There are three frequent themes in the long running genre of future war fiction. One is a call for better preparation today (Erskine Childers’ The Riddle of The Sands comes to mind). Another is the group of previously unregarded heroes who save the day; another, less common in recent times, is the ignored secret weapon that helps them. (In one 1930s story I recall, it’s a battleship with infra-red rangefinders and onboard UAVs.)
All three are present in Space Wars: The First Six Hours of World War III, written by a troika of authors including former AvWeeker Bill Scott.
You don’t come to this genre looking for subtle characterization and the complex interaction of human emotions (“The Oprah Book Club section’s in aisle H, d00d.”) and Space Wars, in that respect, does not disappoint. Heroes are square-jawed and gentlemanly, foreigners are naïve or unreliable, and villains literally foam at the mouth. (Thinking of which, the culturally hypersensitive might give this one a pass, too.
Like any techno-thriller, the book risks sliding over the line into technological TMI (Too Much Information), the kind of detail that works in Aviation Week but tends to cause the plot to labour like a 640K PC with too many open applications. It slides into the classic literary trap that my mother always dubbed “Thou knowest, my Lord Archbishop” in which characters start explaining things to one another in great detail that they both already know. On the other hand, there are very few future-war or techno-thriller writers (Childers was one) who can avoid that.

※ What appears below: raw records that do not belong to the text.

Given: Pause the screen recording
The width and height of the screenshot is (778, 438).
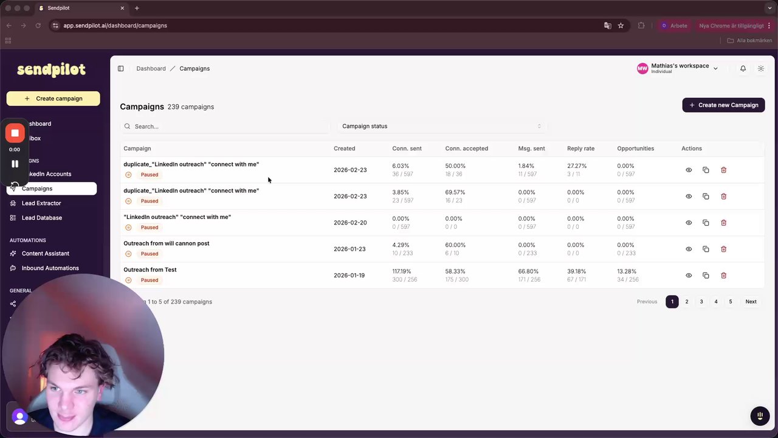Looking at the screenshot, I should pyautogui.click(x=15, y=164).
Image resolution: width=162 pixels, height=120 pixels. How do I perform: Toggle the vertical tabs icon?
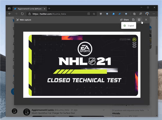coord(9,9)
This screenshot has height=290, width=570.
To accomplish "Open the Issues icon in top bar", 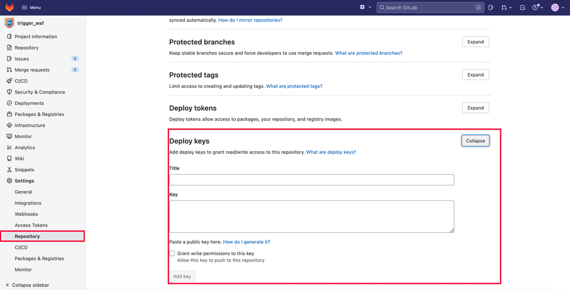I will click(491, 7).
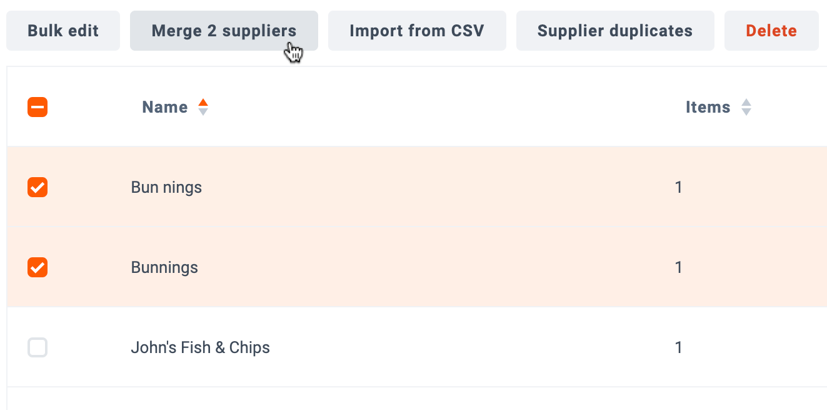Uncheck the Bunnings row checkbox
The image size is (827, 410).
click(x=38, y=267)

Space Wars’ call to action is based on undisputed reality: both civilian life and military power are increasingly dependent on space-based systems that are not protected against hostile action. It’s also true that any discussion of ways to make those systems less vulnerable tends to run very rapidly into a counter-argument that’s not fact-based. It’s quite one thing to argue that space can be secured in ways that are not military in nature; it’s another to do what many do, which is to claim that space is by its nature the common land of all humankind and that subjects such as “space control” are too ghastly to contemplate.
The books’ heroes are an unlikely group is an unlikely setting: wargamers in a secure operations room. While there is a shooting war going on, the key conflicts are played out in offices and over conference calls, where the shooting is in real time but on flat-panel displays. It’s different from most of this genre but very real, and very contemporary: when bad news arrives, you can rewind the live video and watch it happen.
The secret weapon – no plot spoilers here, because it is given away by paranormal radio host George Noory in his foreword – will be familiar to loyal AvWeek readers as BlackStar, the black-project two-stage-to-orbit spaceplane that Bill Scott pursued with Ahab-like intensity for much of his career with the magazine. (Without airing any linen, let’s say that not everyone was lining up to carry Bill’s harpoon.) While the BlackStar episodes occasionally struggle with both TMI and the Archbishop, Scott’s real-world experience in flight testing shines through.
Space Wars is a book that can be read as a thriller, as a call to arms or a fictionalized exploration of the world of wargaming and space security. In any sense, though, it’s an original. Besides, how many novels actually have one of their characters writing a dust-jacket blurb?